Getting started with icoscp_core

The examples in this section can be tried on a public Jupyter Hub running Python3 notebooks, where the library is preinstalled, for example https://exploredata.icos-cp.eu/

Please, click here to request access to the Explore-Data service.

If run on a standalone machine rather than an ICOS Carbon Portal Jupyter Hub instance, the data access examples assume that the authentication has been configured as explained in the next section.

General note on metadata

An important background information on ICOS metadata is that all the metadata-represented entities (data objects, data types, documents, collections, measurement stations, people, etc) are identified by URIs. The metadata-access methods usually accept these URIs (or their lists) as input arguments.

Discover data types

Data type is the main "dimension" used to classify the ICOS data objects. It's an "umbrella" term aggregating a number of other metadata properties, such as label, data level, project, theme, object format, etc.
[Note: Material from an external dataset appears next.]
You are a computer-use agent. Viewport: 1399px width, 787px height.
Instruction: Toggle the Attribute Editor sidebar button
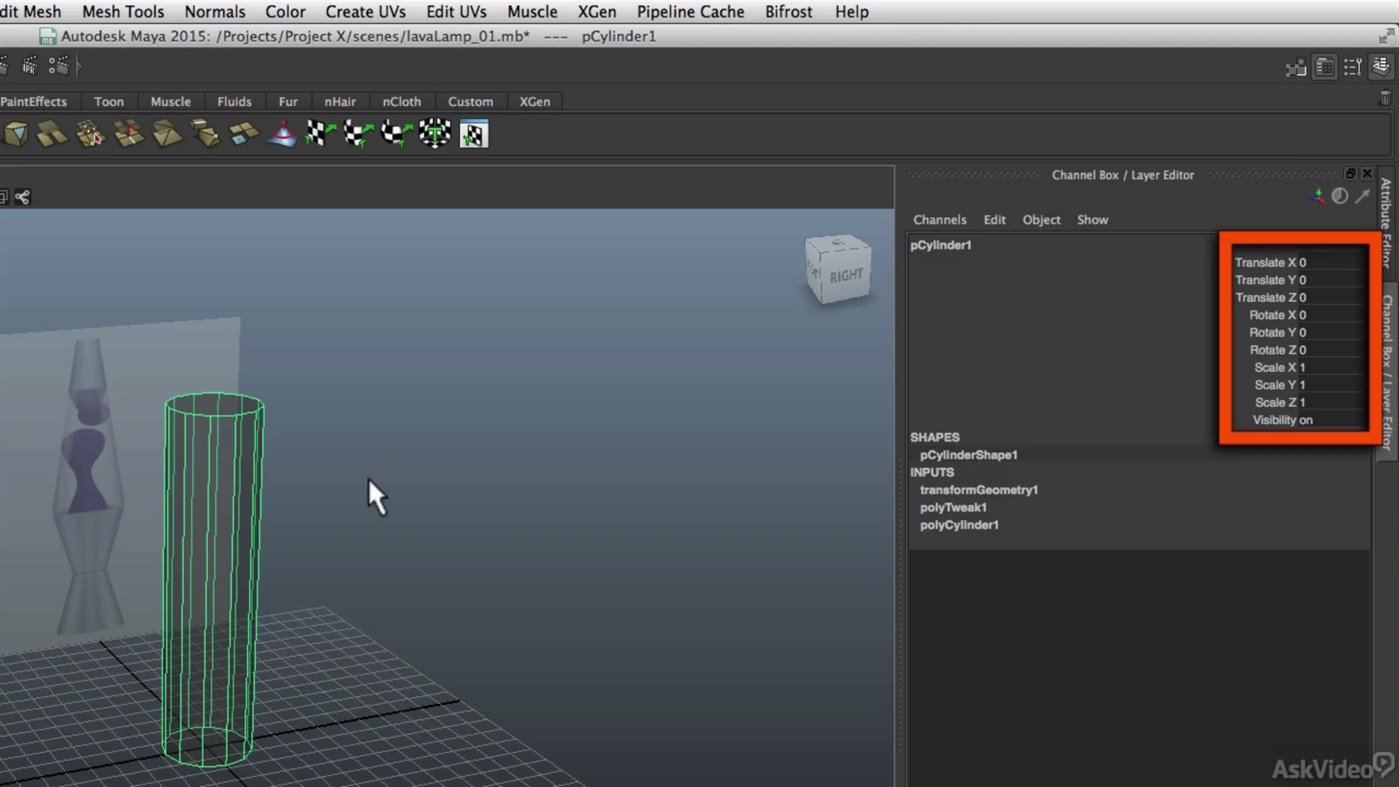[1324, 67]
from icoscp_core.icos import meta
# fetches the list of known data types, including metadata associated with them
data_types = meta.list_datatypes()

data_type_names = [dt.label for dt in data_types]
data_type_uris = [dt.uri for dt in data_types]
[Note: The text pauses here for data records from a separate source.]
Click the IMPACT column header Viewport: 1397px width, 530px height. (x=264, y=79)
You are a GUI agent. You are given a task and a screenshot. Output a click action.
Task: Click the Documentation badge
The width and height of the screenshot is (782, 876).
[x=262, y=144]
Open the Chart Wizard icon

# data types with data access
previewable_datatypes = [dt for dt in data_types if dt.has_data_access]

Discover stations

All measurement stations in ICOS metadata have a property called station id. However, this id is not guaranteed to be unique to a station, as it is sometimes reused by co-located stations, and sometimes two "incarnations" of a station, ICOS and "pre-ICOS" one, coexist in the metadata for a while. The only true id is a URI.
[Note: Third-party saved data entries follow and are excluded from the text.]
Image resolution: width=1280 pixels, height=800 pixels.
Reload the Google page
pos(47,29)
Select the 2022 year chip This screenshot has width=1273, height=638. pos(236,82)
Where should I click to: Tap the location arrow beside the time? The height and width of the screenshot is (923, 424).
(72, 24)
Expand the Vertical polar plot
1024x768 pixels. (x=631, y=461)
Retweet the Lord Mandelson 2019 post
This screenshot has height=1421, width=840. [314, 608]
from icoscp_core.icos import meta, ATMO_STATION

# fetch lists of stations, with basic metadata
icos_stations = meta.list_stations()
atmo_stations = meta.list_stations(ATMO_STATION)
all_known_stations = meta.list_stations(False)

# get fully detailed metadata for a station
htm_uri = 'http://meta.icos-cp.eu/resources/stations/AS_HTM'
htm_station_meta = meta.get_station_meta(htm_uri)

List data objects

To select and filter (using various criteria), sort and list data objects, one can use list_data_objects method. All its arguments are optional, and by default it returns 100 latest (by upload time) data objects.

from icoscp_core.icos import meta
# discovered/chosen data type uri for ICOS ATC CO2 Release
co2_release_dt = 'http://meta.icos-cp.eu/resources/cpmeta/atcCo2L2DataObject'
latest_co2_release = meta.list_data_objects(datatype=co2_release_dt)

latest_htm_co2_release = meta.list_data_objects(datatype=co2_release_dt, station=htm_uri)

Batch data access

For lists of uniform data objects of the same data type (or, more generally and exactly, sharing variable metadata), like latest_co2_release from the previous example, the most efficient way of fetching the data is as follows:

from icoscp_core.icos import data
co2_release_data = data.batch_get_columns_as_arrays(latest_co2_release, ['TIMESTAMP', 'co2'])

The result of this call is an iterator ("lazy" sequence) that gets evaluated when used (iterated). Each element of the iterator is a pair, where the first value is an element from latest_co2_release, and the second value is a dictionary mapping variable names to numpy arrays with their values. This output can be used as is for many purposes, but if it is desirable to convert it to pandas DataFrames, it can be done like so (preserving the "lazyness"):

import pandas as pd
co2_release_data_pd = ( (dobj, pd.DataFrame(arrs)) for dobj, arrs in co2_release_data)

Examples

See Examples for more lengthy examples using all of the functionality introduced above.

Accessing documentation

As this library depends on icoscp_core, all the functionality of the latter can be used, not only the examples from above. It is introduced on the PyPi project page, and the source code is available from GitHub.

To discover all the rich possibilities of filtering, sorting and paging the lists of the data objects, it is helpful to read the Python docstring of list_data_objects method:

from icoscp_core.icos import meta
help(meta.list_data_objects)

The method signature is not easily readable due to expansion of type annotations, but the docstring explains the method parameters in detail.

The output from list_data_objects is a list of DataObjectLite instances. Documentation of this class can be accessed as follows:

from icoscp_core.metaclient import DataObjectLite
help(DataObjectLite)

Similarly, the output from list_datatypes is a list of DobjSpecLite instances, whose docstring is accessible like so:

from icoscp_core.metaclient import DobjSpecLite
help(DobjSpecLite)

Naturally, one can also request Python help on the whole meta constant (which is in fact an instance of class MetaClient), and on data constant (which is an instance of DataClient), and on all the methods therein:

from icoscp_core.icos import meta, data
help(meta)
help(meta.get_dobj_meta)
help(meta.get_collection_meta)
help(meta.get_station_meta)
help(data)
help(data.batch_get_columns_as_arrays)
help(data.get_columns_as_arrays)

Finally, MetaClient's methods fetching detailed metadata (e.g. get_dobj_meta, get_collection_meta, get_station_meta) return classes who are (or whose constituents are) defined inside module icoscp_core.metacore. This module is not available in the source code on GitHub because it is autogenerated and auto-imported, but can be very instructive to examine and use as a reference. Due to type annotations, it effectively contains metadata specification for all the entities available from the metadata repository. Standalone library users can find it inside their Python installation folder (can be venv or .venv if using a virtual Python environment) at location lib/icoscp_core/metacore.py. Jupyter users can inspect the classes in this module by calling help on it:

from icoscp_core import metacore
help(metacore)